In Europe, EU leaders finally reached agreement on who to nominate for its top jobs as the new parliamentary session got underway. IMF head Christine Lagarde was a surprise choice to head up the European Central Bank, in succession to Mario Draghi.

Lagarde is a lawyer and a former politician with no central banking experience. The immediate challenges she would face include tackling stubbornly low inflation with limited policy options due to interest rates already being at record lows.

Another challenge facing the EU is proposed US tariffs on goods including meats, cheeses, olives, coffee and, most worryingly for the Republic, “Irish and Scotch whiskies”.

The bad news for our exporters didn’t end there. The EU’s deal with the Mercosur bloc of Argentina, Brazil, Paraguay and Uruguay – if ratified – will see 99,000 tonnes of cheap South American beef enter the European market.

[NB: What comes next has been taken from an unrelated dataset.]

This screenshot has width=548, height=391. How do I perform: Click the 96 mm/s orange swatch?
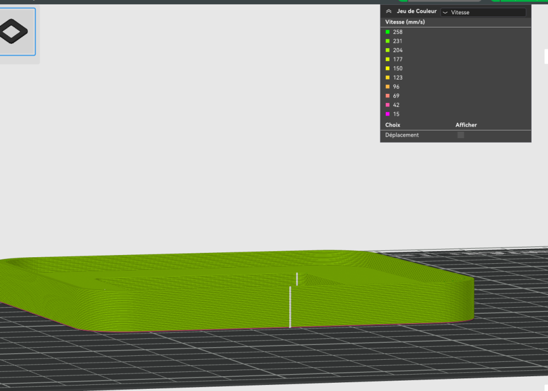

Irish beef farmers were seething.

NTMA sees a glass half empty

Let's hope Conor O'Kelly, the head of the National Treasury Management Agency (NTMA), is a pessimistic fellow.

The chances of another recession in Ireland are “100 per cent”, as the country is a small, open economy, highly-indebted, and relying on international investors for 90 per cent of its borrowings, he said this week.

“We’re in the permanent contingency business in Ireland with the debt that we have, whether it’s Brexit or Italy or something we can’t even think of today that will end up hitting,” he added.

Earlier in the week, O’Kelly said the State had paid out more than €60 billion in interest on the €200 billion national debt pile over the past decade. That was three times the amount paid in the previous decade.

On the bright side, the public purse seems in good health for now. The latest exchequer returns this week showed the Government is on course for another record tax take this year with strong year-on-year increases in all four main tax heads.

Revenue collected €26.7 billion in taxes in the six months to the end of June, up nearly 7 per cent or €1.7 billion up on last year.

Income tax, which accounts for about 40 per cent of the Government’s tax base, generated just under €10.5 billion, up 7.7 per cent on last year. Corporation tax generated €4.2 billion for the six-month period, up 3.5 per cent on last year.

Staying with tax, it emerged that nine companies in beef baron Larry Goodman’s empire made a profit of €170 million last year with assets worth more than €3.45 billion – but they paid largely no tax as the profits were booked in Luxembourg.

The Goodman Group is one of the most successful family-owned businesses in Ireland but it does not publish accounts that show its overall profit. Its core business, ABP, headquartered in Ardee, Co Louth, is one of Europe's largest meat processors.

“Greed, greed and more greed,” was the response from Irish Farmers’ Association Joe Healy, who called for an investigation into the prices being paid to farmers for cattle.

More worried homeowners

There were fresh fears for more than 3,000 homeowners this week after Ulster Bank confirmed its intention to sell their mortgages to a so-called vulture fund.

The bank is selling 3,200 owner-occupier mortgages, where it loaned €810 million to people to buy their own homes. In addition, the lender is offering to sell 400 buy-to-let mortgages involving borrowings of €90 million.

Ulster Bank’s figures showed the average owner-occupier involved owes arrears of €33,000 and is 58 months behind with repayments. The buy-to-let customers have fallen 41 months behind and owe €36,000 in arrears on average.

Meanwhile, it emerged that incoming Central Bank governor Gabriel Makhlouf will be paid €286,790 per year. That's in line with his predecessor Philip Lane's last reported remuneration, but more than Jerome Powell, chairman of the US federal reserve.

Along with his salary, Makhlouf will be paid relocation expenses. According to minutes from a meeting of the Central Bank Commission, Makhlouf’s salary will be subject to revision from January 2020 onwards.

Makhlouf has been mired in controversy after he claimed an accidental leak of sensitive budgetary material was the result of a hack while in his former role as New Zealand treasury secretary. It was confirmed this week he is to make a statement on the matter before taking up his Irish role.